Stored dataset items
/---

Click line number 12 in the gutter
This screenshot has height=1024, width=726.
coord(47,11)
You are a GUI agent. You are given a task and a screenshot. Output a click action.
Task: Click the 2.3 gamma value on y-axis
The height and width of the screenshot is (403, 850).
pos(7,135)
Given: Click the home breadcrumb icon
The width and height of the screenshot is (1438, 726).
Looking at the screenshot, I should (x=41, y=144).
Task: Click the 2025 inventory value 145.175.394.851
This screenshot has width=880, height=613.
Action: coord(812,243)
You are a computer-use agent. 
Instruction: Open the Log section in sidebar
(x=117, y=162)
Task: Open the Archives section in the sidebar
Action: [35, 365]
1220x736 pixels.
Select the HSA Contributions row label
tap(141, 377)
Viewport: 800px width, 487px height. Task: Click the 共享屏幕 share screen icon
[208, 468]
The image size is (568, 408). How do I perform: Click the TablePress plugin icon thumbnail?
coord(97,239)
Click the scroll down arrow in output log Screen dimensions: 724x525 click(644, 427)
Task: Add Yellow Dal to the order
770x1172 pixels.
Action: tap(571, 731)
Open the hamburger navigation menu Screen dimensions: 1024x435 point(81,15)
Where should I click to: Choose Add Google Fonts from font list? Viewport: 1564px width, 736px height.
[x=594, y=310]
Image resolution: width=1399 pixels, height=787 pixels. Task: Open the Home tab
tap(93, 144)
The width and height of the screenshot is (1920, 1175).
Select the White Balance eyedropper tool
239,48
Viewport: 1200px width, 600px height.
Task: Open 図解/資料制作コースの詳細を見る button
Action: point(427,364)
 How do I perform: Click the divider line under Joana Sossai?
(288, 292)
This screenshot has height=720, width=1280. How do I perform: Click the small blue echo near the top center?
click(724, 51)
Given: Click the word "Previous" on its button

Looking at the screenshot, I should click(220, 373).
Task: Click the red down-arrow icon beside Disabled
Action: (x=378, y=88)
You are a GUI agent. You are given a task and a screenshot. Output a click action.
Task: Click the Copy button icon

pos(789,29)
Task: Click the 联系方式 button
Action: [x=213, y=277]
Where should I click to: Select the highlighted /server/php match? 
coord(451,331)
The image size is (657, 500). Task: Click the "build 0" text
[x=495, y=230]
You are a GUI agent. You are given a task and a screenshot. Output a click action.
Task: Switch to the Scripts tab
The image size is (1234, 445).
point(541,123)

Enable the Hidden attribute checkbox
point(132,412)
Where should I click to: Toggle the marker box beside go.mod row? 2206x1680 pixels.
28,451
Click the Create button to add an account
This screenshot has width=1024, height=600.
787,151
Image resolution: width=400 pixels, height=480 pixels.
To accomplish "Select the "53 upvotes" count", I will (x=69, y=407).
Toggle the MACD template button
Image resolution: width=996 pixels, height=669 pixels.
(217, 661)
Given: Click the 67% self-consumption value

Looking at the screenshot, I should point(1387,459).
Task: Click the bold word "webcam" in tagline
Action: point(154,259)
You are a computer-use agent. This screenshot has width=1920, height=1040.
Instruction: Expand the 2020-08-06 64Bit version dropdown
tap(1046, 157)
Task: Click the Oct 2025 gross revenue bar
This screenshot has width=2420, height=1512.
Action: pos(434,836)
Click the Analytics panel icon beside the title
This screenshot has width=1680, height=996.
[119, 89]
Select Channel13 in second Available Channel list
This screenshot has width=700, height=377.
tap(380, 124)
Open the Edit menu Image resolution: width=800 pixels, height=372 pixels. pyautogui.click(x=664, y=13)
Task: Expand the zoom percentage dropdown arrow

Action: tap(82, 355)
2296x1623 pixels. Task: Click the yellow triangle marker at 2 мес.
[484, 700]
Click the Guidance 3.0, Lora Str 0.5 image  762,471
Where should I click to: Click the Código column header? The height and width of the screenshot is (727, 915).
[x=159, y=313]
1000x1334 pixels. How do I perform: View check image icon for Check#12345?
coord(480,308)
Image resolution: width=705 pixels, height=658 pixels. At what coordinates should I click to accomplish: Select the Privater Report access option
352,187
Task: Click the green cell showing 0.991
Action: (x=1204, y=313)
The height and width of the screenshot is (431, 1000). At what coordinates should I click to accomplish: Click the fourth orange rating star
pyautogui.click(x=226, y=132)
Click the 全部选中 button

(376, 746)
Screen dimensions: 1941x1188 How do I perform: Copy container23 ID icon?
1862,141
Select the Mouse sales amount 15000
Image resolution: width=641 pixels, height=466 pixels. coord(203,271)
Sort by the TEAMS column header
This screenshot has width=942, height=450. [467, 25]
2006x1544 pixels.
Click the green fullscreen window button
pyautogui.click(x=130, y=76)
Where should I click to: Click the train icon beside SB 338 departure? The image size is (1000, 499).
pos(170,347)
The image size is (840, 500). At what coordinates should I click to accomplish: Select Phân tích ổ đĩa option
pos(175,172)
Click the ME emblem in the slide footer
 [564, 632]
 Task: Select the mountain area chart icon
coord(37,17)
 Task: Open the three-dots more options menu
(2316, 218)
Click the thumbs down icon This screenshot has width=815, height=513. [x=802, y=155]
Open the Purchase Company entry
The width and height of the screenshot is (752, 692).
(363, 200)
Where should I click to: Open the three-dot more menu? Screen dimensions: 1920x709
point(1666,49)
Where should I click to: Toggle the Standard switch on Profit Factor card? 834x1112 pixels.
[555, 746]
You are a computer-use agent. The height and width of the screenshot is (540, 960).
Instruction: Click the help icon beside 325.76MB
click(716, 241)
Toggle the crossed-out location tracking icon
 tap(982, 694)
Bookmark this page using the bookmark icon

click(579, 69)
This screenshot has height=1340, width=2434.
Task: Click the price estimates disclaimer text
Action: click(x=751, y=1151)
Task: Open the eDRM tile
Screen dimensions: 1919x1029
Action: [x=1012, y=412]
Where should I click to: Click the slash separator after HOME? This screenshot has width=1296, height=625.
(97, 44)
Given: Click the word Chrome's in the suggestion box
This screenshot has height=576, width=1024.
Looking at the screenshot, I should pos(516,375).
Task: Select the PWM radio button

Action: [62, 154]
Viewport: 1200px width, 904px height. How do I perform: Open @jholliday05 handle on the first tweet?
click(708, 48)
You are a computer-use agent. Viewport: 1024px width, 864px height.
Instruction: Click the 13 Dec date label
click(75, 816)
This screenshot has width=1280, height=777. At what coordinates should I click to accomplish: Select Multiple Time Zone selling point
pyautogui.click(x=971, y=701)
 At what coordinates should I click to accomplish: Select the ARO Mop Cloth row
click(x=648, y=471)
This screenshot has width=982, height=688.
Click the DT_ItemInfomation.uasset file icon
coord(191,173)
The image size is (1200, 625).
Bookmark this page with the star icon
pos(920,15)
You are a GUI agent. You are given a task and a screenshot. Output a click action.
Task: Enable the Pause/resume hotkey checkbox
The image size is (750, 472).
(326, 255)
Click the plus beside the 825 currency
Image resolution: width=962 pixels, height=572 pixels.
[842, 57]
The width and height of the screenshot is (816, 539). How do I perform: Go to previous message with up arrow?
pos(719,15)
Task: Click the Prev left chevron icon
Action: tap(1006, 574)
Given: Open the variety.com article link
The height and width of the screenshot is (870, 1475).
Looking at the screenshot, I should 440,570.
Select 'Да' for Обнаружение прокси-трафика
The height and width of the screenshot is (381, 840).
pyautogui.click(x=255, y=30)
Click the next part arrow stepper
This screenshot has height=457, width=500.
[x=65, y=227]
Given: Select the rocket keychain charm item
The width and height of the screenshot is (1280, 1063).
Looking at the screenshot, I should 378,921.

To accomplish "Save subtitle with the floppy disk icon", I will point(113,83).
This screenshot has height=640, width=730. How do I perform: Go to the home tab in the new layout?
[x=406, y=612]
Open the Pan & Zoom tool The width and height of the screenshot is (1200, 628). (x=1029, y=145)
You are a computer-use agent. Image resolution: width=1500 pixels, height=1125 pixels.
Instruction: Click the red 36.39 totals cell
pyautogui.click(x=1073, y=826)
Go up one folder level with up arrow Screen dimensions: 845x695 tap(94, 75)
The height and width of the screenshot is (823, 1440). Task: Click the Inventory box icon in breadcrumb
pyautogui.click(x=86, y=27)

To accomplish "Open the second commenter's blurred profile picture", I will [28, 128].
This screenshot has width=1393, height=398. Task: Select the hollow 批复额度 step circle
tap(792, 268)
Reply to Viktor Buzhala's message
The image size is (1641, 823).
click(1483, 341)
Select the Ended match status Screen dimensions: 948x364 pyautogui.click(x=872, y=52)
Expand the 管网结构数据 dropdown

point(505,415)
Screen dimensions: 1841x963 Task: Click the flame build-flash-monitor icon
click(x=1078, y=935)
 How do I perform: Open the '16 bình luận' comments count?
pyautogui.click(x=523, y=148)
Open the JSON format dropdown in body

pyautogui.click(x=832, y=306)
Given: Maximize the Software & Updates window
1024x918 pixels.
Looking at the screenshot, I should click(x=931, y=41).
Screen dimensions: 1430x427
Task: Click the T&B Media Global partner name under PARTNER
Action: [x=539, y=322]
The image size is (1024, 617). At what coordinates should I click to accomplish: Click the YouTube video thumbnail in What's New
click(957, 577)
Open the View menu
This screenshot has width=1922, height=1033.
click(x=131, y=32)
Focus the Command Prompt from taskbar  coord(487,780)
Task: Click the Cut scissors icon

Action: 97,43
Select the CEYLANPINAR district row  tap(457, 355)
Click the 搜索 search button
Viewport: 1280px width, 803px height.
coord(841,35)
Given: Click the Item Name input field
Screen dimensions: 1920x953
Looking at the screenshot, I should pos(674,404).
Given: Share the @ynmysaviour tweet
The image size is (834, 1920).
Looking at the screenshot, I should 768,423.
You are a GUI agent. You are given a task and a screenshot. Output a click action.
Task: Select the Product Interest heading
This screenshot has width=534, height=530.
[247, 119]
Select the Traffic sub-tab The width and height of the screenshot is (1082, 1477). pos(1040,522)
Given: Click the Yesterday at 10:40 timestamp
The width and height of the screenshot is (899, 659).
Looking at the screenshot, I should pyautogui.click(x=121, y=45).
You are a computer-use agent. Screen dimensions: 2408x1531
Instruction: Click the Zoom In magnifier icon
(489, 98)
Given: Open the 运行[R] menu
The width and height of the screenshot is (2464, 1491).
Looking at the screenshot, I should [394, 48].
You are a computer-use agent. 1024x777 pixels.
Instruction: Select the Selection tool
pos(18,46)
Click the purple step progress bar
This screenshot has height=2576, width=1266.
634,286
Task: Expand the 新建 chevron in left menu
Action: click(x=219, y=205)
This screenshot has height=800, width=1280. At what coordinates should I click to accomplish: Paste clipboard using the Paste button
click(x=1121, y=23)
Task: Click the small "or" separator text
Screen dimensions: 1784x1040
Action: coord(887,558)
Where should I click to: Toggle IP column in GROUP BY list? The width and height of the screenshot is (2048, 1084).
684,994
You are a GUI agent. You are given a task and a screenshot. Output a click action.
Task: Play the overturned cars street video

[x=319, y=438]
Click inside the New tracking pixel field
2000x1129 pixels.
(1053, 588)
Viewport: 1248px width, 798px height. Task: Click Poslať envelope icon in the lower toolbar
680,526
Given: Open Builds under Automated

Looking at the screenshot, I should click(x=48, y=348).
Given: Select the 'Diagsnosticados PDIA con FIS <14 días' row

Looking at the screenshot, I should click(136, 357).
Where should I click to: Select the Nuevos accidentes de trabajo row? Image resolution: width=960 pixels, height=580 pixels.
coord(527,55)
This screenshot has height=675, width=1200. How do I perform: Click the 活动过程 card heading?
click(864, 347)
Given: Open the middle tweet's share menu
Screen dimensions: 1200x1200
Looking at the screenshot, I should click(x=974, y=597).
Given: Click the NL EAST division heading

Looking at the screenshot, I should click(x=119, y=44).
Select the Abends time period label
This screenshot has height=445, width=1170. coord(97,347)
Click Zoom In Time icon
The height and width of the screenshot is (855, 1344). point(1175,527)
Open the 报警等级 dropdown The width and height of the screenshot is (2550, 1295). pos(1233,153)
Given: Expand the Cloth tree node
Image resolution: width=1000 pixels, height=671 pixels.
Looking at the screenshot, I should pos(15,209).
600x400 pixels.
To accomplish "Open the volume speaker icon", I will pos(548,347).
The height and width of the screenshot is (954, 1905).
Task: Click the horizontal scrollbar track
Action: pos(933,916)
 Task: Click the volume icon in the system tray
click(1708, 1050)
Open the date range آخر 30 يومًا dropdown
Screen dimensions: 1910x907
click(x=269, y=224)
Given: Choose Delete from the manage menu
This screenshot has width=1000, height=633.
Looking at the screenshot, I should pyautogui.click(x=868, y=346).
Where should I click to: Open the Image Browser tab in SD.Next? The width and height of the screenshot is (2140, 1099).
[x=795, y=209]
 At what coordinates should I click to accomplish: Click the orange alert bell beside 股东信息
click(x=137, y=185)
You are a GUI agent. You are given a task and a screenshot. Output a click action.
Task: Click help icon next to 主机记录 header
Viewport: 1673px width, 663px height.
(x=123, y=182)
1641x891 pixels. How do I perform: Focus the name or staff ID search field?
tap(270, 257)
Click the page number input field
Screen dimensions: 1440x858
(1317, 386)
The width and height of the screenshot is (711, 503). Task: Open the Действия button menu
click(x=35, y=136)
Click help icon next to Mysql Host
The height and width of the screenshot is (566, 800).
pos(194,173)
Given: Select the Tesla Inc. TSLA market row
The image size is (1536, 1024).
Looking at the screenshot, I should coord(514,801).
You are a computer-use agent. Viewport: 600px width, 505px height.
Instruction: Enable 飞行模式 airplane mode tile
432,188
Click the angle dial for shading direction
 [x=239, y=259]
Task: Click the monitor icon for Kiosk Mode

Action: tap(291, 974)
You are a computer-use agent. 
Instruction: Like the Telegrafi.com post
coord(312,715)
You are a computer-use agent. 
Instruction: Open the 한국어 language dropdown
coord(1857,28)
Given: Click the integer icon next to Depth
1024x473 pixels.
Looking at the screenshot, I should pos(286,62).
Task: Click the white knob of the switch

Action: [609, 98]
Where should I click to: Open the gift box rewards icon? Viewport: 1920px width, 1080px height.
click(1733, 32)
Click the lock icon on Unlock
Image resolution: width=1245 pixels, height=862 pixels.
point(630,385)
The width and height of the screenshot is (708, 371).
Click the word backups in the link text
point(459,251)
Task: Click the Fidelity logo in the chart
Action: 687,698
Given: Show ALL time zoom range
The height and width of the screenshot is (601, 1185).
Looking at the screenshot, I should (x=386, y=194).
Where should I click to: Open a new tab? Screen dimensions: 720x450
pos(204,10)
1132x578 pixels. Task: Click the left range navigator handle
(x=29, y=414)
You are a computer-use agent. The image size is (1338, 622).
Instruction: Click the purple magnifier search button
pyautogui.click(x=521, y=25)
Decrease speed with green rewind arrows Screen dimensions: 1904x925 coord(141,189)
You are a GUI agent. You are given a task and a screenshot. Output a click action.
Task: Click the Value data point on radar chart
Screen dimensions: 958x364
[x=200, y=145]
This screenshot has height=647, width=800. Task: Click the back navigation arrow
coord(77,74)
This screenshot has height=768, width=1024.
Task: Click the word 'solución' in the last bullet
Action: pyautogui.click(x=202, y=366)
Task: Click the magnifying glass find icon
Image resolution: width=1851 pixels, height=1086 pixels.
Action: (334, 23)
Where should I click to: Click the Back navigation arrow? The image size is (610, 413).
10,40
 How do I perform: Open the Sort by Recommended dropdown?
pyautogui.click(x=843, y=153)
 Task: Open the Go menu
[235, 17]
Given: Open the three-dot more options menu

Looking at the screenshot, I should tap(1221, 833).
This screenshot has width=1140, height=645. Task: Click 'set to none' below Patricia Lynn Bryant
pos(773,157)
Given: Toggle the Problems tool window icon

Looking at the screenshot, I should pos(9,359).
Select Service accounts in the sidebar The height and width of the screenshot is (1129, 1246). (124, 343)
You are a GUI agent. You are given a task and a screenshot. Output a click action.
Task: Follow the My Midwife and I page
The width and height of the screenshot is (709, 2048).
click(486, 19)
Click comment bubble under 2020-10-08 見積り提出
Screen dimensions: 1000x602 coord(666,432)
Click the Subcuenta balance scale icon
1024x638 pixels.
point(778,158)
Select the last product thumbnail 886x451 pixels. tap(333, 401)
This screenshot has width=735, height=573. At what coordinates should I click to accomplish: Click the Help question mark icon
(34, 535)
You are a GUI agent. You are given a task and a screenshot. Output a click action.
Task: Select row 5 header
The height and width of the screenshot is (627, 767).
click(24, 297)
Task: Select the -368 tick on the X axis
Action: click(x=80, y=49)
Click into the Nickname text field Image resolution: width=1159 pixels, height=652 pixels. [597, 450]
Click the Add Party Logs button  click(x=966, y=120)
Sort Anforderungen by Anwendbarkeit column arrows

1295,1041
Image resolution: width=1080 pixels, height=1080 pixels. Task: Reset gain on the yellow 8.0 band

\---

Copy out the lines of the material from the line containing "1000x1334 pixels. How" through the line containing "pyautogui.click(x=130, y=76)", both included, exactly as they stand.

→ Result for this task
1000x1334 pixels. How do I perform: View check image icon for Check#12345?
coord(480,308)
Image resolution: width=705 pixels, height=658 pixels. At what coordinates should I click to accomplish: Select the Privater Report access option
352,187
Task: Click the green cell showing 0.991
Action: (x=1204, y=313)
The height and width of the screenshot is (431, 1000). At what coordinates should I click to accomplish: Click the fourth orange rating star
pyautogui.click(x=226, y=132)
Click the 全部选中 button

(376, 746)
Screen dimensions: 1941x1188 How do I perform: Copy container23 ID icon?
1862,141
Select the Mouse sales amount 15000
Image resolution: width=641 pixels, height=466 pixels. coord(203,271)
Sort by the TEAMS column header
This screenshot has width=942, height=450. [467, 25]
2006x1544 pixels.
Click the green fullscreen window button
pyautogui.click(x=130, y=76)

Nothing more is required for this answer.